Scouting Tutorial

We could write for pages and pages about scouting and the ways in which we could use it for this web site, but instead we’ll just cover the specific way we’ll evaluate players on this site and for further information refer you to the links in the sidebar on the main page and these more in-depth and focused scouting overviews:

1. Baseball America’s Scouting Dictionary by Alan Schwarz

2. Baseball Prospectus’ 3-part series “Taking a Step Back”: Part One Part Two Part Three by Kevin Goldstein

3. explains their scouting reports

4. Future Redbirds’ Prospect Primer

For the purposes of this site, we will evaluate players using the standard scouting method, the 20-80 scale and the Adjusted OFP measure.

The 20-80 scale is universally used (despite murky origins) to judge baseball talent where 50 is considered major league average, and it is judged by the scout as a present and future grade for each tool for the player. Obviously, the gap between present and future gets smaller as the player gets older. The tools for a position player are hitting, hitting for power, speed, defense, and throwing arm, classically known as the 5 tools. For a pitcher, the tools are the command, movement and speed of each of their pitches. There are other things to consider such as breaking hitting and fielding down into it’s components, the player’s makeup (mental approach and character, among other things), and especially today, the financial aspects.

There is a steep bell curve in the major leagues for each tool, regressed to the average grade of 50. There are about as many 45s (below-average) as 55s (above-average) for any given tool in the big leagues. A grade of 60 is known as “plus”, a grade of 70 is known as “plus-plus”, and a perfect grade of 80 is simply known as “80″ because it’s so rare. There are only a few players in the world with any 80 tools, other than possibly running speed and fastball velocity–they are the two most common, but still not that common at all. Since so many players’ tools fall close to 50, many scouts use fringe-average and solid-average to describe things on the negative and positive side of average, respectively, that aren’t good or bad enough to be considered 45 or 55.

There are also certain profiles for each position and role on a team. For example, most first basemen are bigger guys that could only play first base, are slow and not especially good defenders or throwers, but have a very good bat and excellent power. When a player doesn’t fit a profile for any role, he is usually between the required skillset for two positions and is known as a “tweener.” These players may be very talented and of All-Star quality up until the major leagues, but once they get there do not have much value without improving.

Once a scout has broken down each tool and graded it using 5-point increments of the 20-80 scale, the future grades for pertinent tools are taken and averaged to get an unadjusted OFP number (OFP is short for overall future potential). The scout uses this number as a guide, and adjusts it up or down based on his judgement, taking every factor into account, to put his opinion of the player into one number, used for quickly ranking players and sharing a very short opinion. This number is the most important one on the scouting report, and it is called the adjusted OFP.

**The exercise:** Repeat the scouting tutorial word for word, beginning at the words "We could write" and stopping after "Adjusted OFP measure.". You won't need the lines that come next.

**Records provided:**
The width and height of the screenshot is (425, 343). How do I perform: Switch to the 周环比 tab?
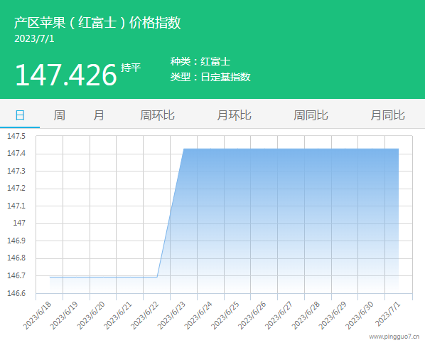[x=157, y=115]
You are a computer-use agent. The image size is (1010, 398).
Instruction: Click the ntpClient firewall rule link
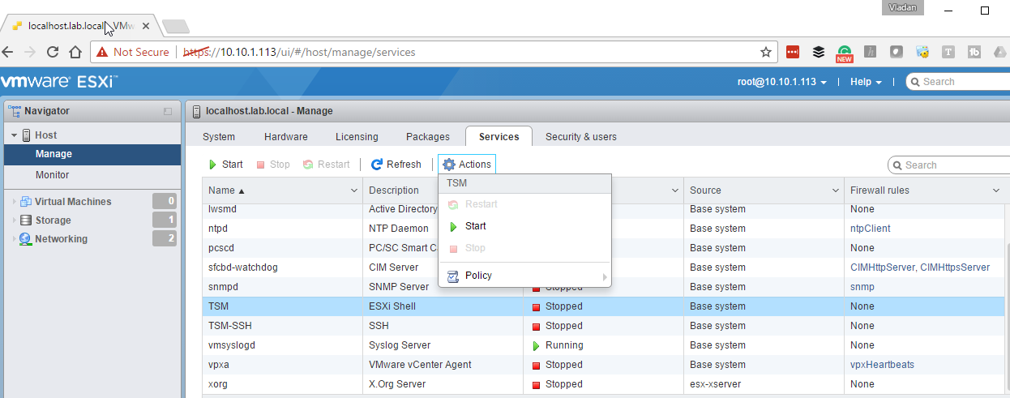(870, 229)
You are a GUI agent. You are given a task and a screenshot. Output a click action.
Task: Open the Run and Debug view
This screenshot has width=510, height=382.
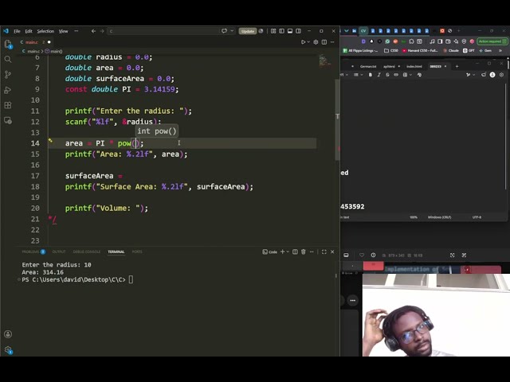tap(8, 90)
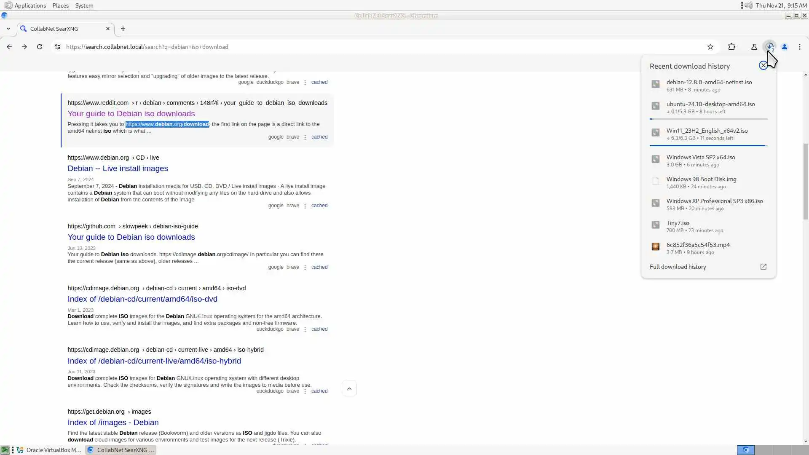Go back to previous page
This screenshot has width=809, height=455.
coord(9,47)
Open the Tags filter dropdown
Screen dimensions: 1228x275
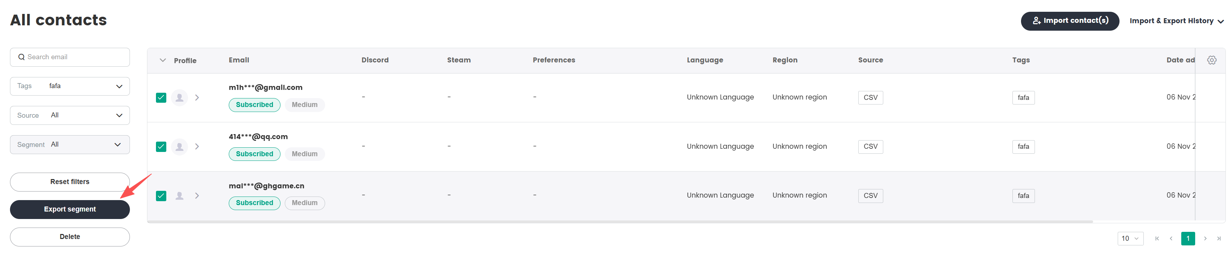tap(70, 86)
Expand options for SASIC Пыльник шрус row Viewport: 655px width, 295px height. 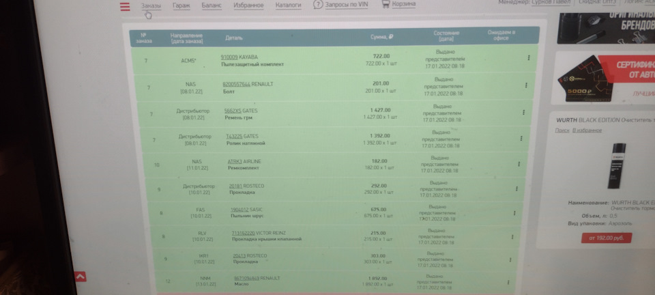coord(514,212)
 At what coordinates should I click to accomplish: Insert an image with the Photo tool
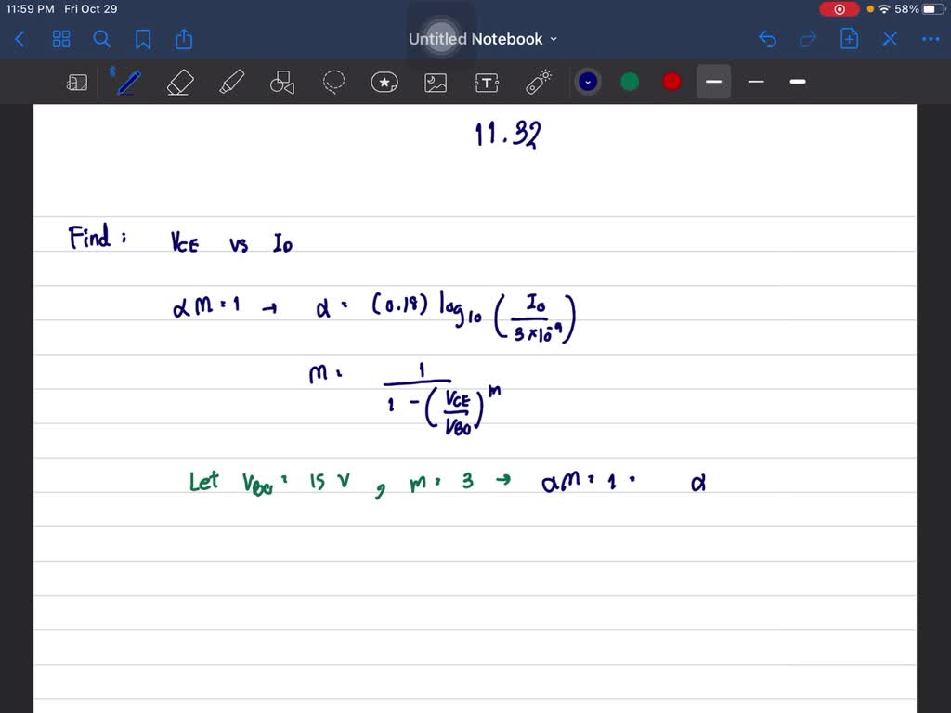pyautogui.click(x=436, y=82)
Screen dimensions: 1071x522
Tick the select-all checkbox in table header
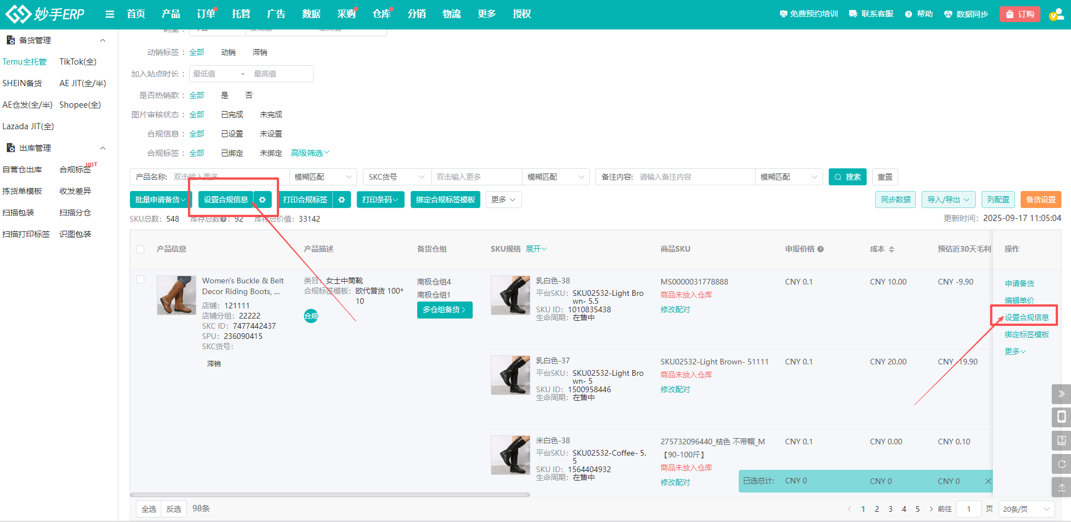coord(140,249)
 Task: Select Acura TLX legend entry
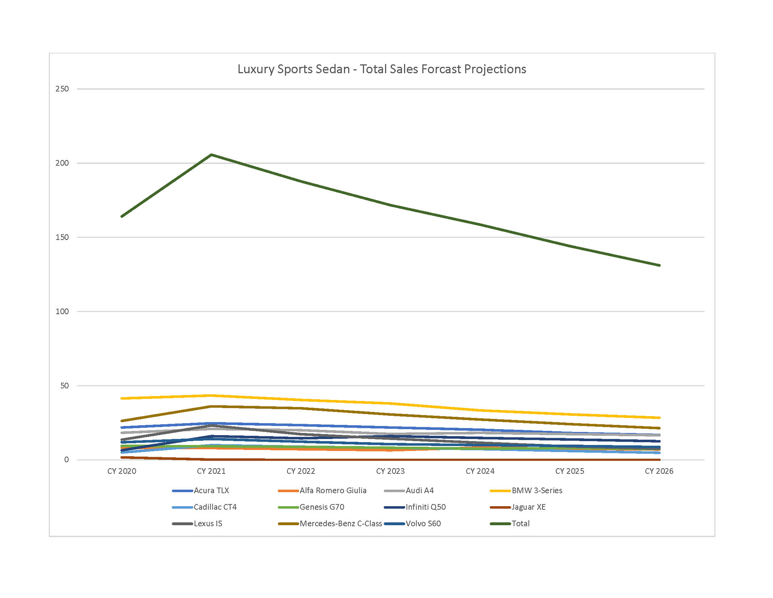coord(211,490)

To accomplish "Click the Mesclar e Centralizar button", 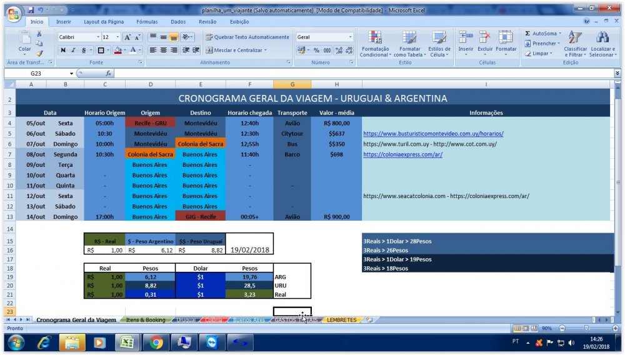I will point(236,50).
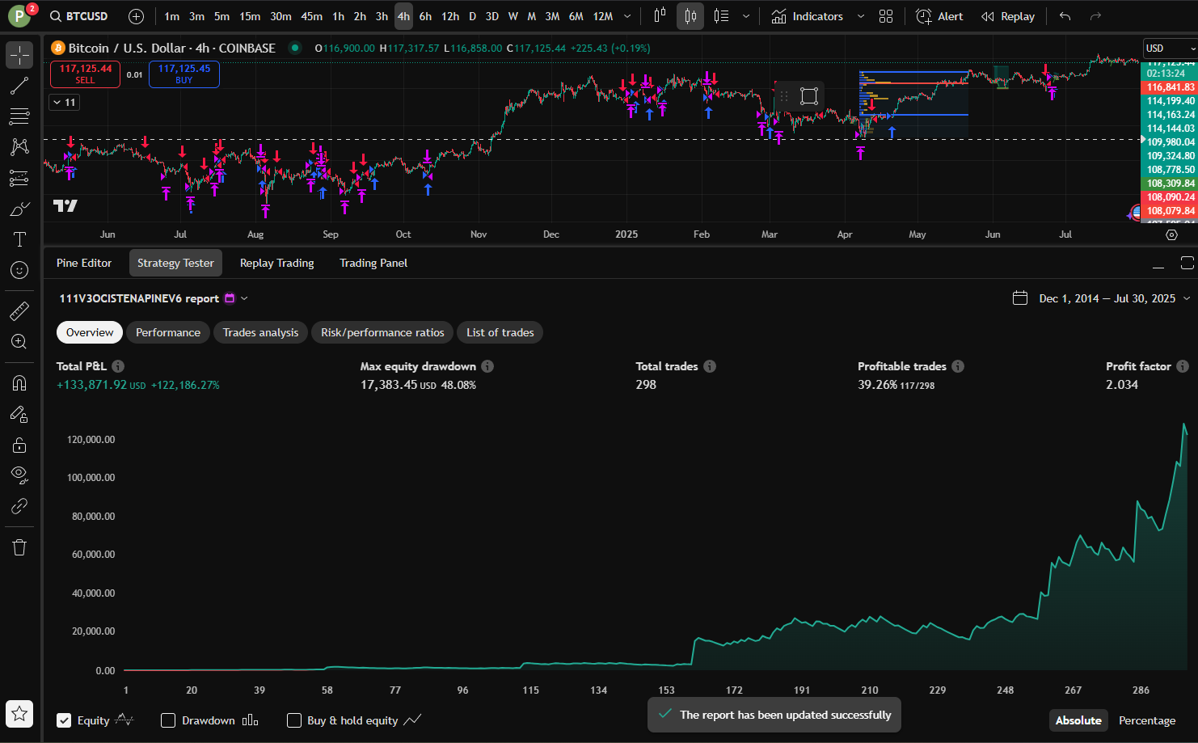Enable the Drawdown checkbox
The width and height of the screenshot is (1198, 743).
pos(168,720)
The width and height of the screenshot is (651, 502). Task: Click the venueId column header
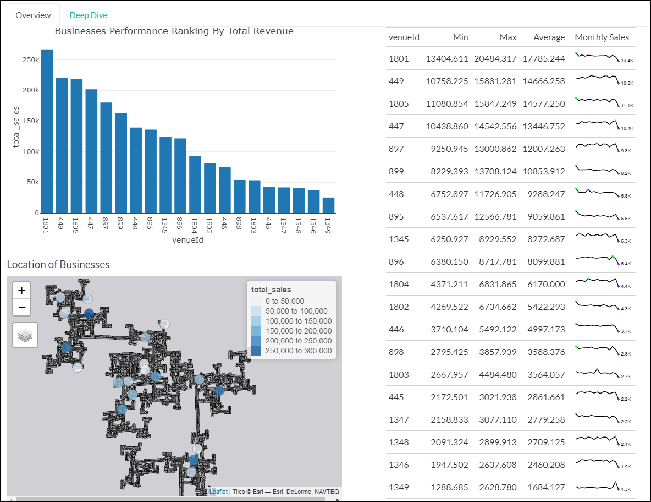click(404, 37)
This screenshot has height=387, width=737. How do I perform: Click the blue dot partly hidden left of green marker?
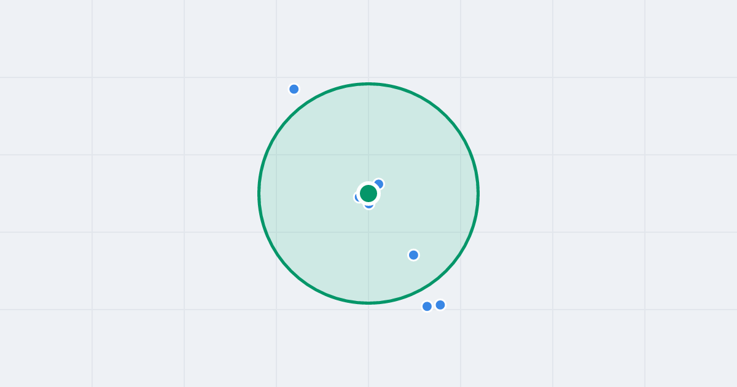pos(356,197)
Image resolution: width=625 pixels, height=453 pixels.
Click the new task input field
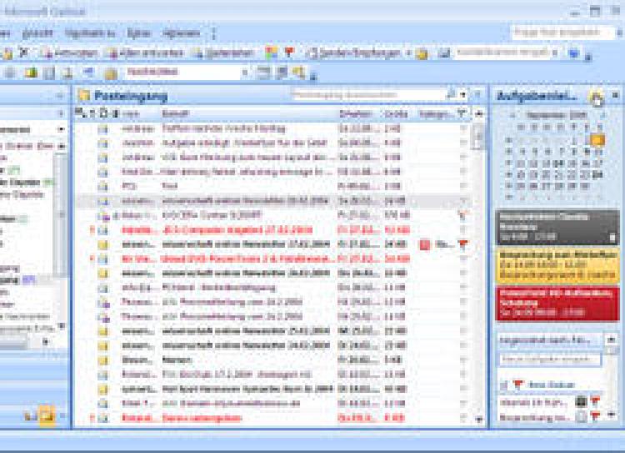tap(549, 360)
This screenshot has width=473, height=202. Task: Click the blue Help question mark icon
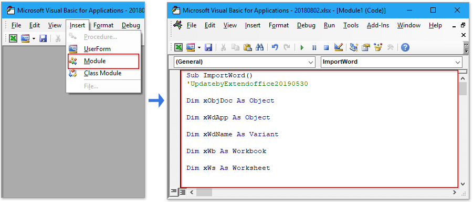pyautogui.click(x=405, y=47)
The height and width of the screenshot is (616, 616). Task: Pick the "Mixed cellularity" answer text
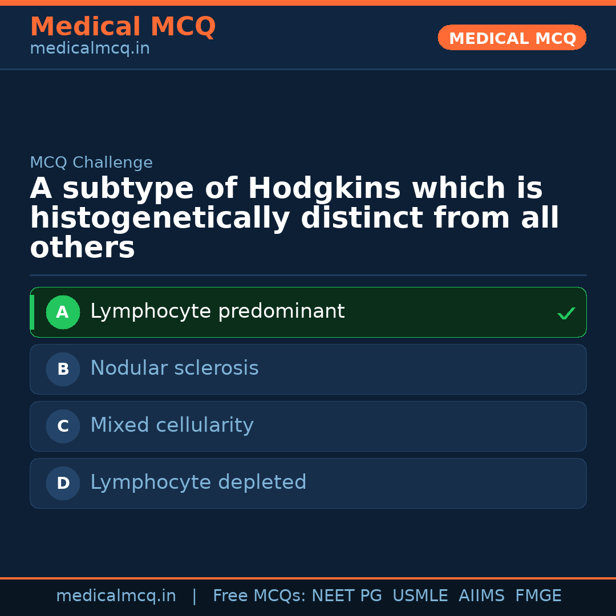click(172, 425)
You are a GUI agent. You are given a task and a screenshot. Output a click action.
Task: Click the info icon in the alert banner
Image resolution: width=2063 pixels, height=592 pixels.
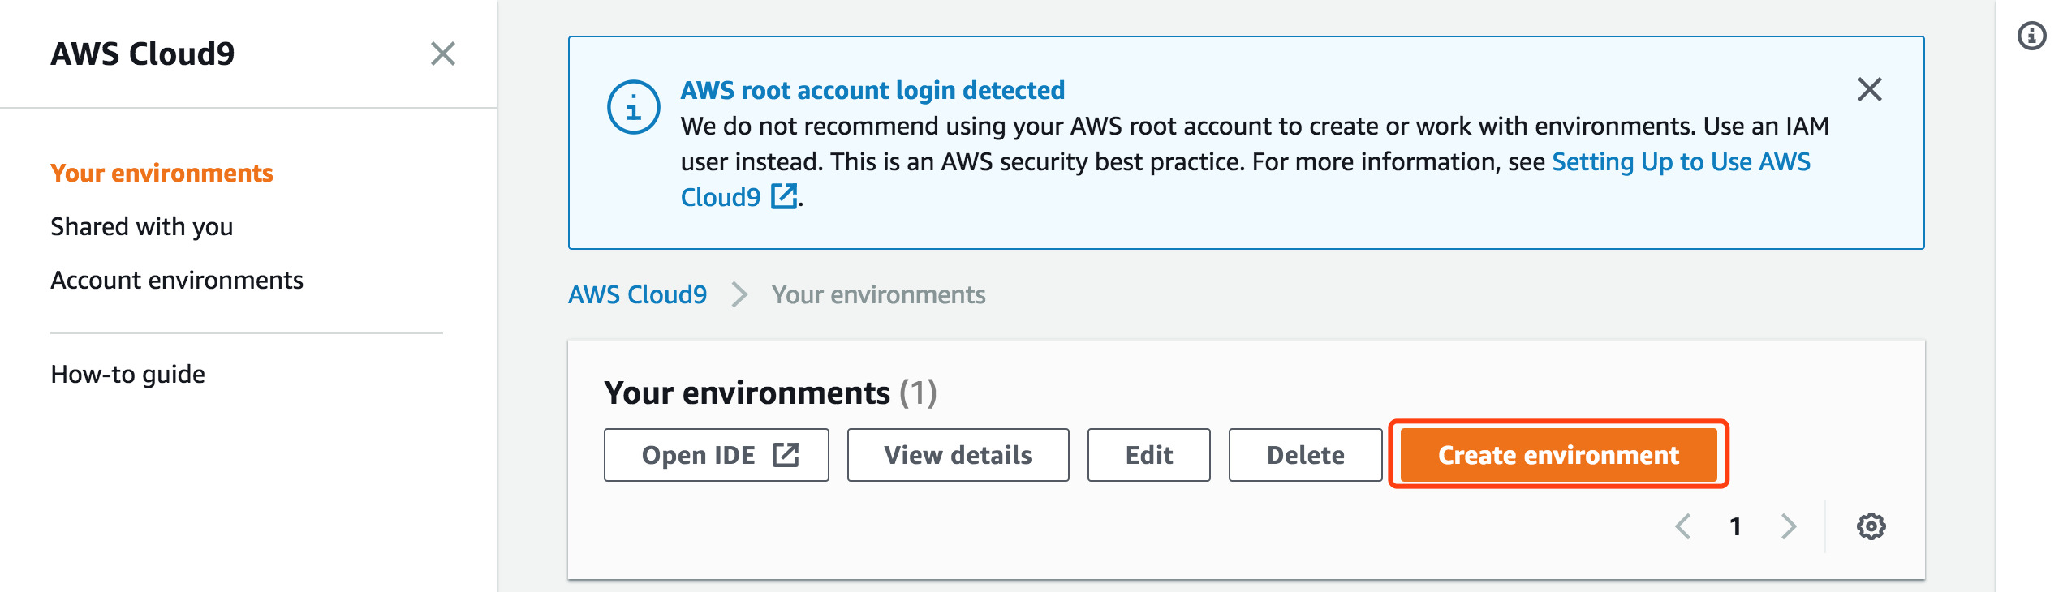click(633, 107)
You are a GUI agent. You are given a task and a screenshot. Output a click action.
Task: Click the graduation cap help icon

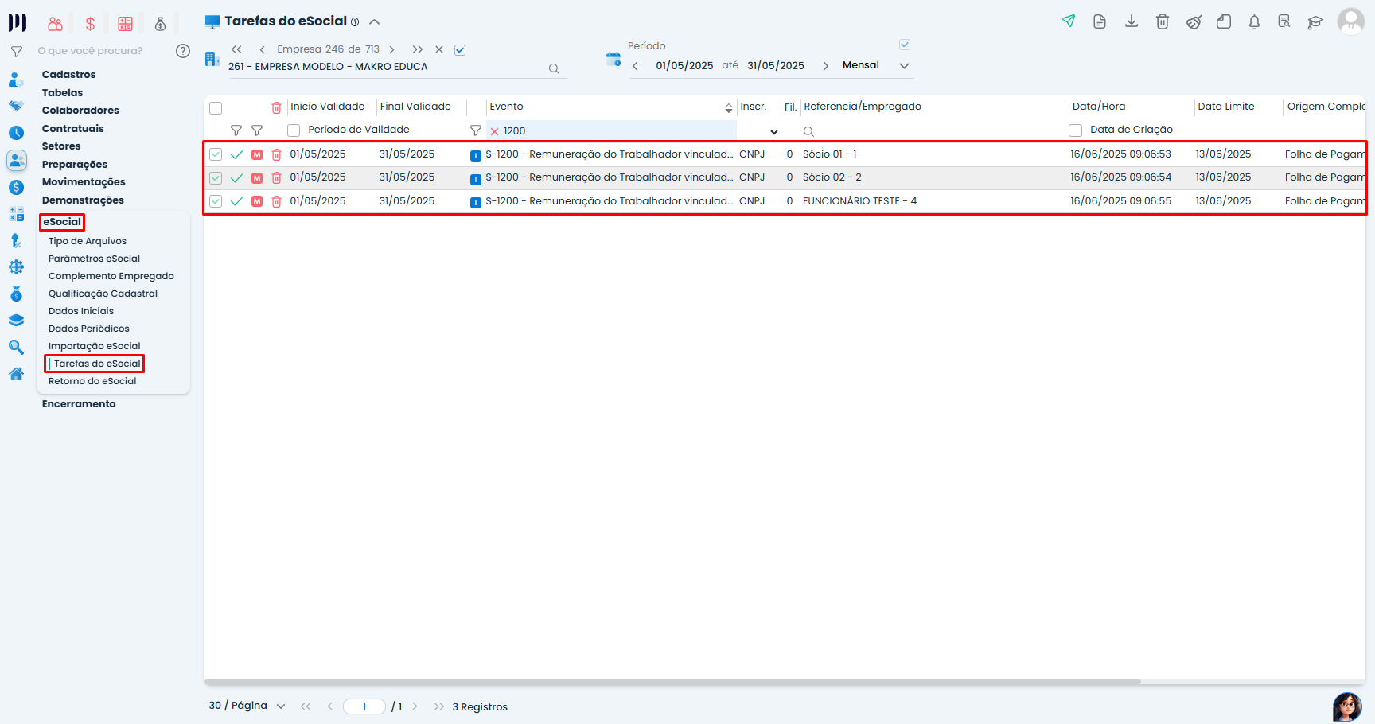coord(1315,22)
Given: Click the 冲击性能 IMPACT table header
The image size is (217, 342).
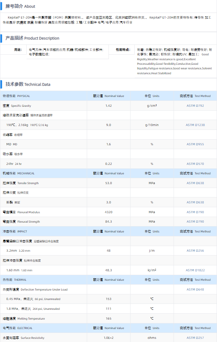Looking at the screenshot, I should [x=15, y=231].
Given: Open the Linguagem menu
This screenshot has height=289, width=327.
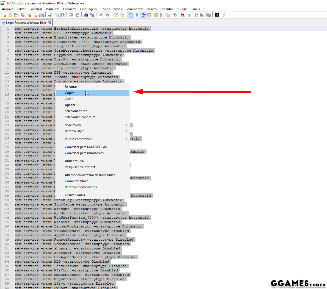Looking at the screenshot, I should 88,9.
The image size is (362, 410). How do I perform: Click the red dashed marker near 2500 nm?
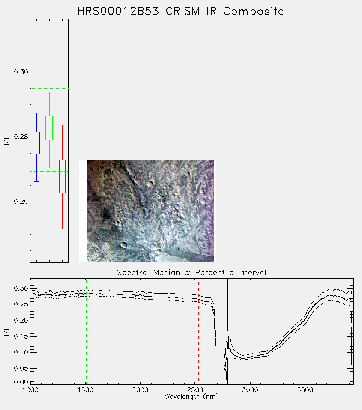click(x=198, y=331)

**Answer to the exercise:**
We could write for pages and pages about scouting and the ways in which we could use it for this web site, but instead we’ll just cover the specific way we’ll evaluate players on this site and for further information refer you to the links in the sidebar on the main page and these more in-depth and focused scouting overviews:

1. Baseball America’s Scouting Dictionary by Alan Schwarz

2. Baseball Prospectus’ 3-part series “Taking a Step Back”: Part One Part Two Part Three by Kevin Goldstein

3. explains their scouting reports

4. Future Redbirds’ Prospect Primer

For the purposes of this site, we will evaluate players using the standard scouting method, the 20-80 scale and the Adjusted OFP measure.